Stored items
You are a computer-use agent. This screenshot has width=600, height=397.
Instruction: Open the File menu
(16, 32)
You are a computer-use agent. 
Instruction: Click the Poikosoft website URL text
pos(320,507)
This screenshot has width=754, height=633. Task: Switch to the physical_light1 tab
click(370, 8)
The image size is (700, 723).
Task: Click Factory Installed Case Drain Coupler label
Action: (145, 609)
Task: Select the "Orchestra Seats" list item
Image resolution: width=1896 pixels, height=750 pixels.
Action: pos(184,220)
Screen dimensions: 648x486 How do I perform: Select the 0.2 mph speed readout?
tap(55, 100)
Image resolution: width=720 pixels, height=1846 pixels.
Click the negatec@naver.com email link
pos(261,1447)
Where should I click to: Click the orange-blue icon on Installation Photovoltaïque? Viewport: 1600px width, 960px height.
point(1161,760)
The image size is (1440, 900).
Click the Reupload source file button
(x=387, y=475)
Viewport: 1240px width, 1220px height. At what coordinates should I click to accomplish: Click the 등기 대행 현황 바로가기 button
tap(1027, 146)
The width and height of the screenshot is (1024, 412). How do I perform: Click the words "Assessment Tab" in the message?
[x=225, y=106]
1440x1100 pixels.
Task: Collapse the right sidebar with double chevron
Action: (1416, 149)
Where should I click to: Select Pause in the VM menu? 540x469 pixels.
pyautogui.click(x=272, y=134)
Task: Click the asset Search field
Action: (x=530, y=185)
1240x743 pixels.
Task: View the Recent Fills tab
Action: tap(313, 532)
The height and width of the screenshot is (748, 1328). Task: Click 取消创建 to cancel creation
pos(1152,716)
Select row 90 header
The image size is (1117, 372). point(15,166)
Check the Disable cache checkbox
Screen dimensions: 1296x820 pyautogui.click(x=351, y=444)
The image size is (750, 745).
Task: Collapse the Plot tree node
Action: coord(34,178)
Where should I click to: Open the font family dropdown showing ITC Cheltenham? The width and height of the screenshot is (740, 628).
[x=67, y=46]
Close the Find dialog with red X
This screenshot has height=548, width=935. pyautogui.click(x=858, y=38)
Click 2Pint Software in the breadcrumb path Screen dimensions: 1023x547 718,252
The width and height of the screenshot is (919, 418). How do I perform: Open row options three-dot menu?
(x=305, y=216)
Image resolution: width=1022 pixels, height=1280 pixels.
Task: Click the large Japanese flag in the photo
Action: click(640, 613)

[Work order]
Apply a filter for "computer" to the entries and show each line that passes.

[Answer]
You are a computer-use agent. This screenshot has width=600, height=397.
You are a computer-use agent. 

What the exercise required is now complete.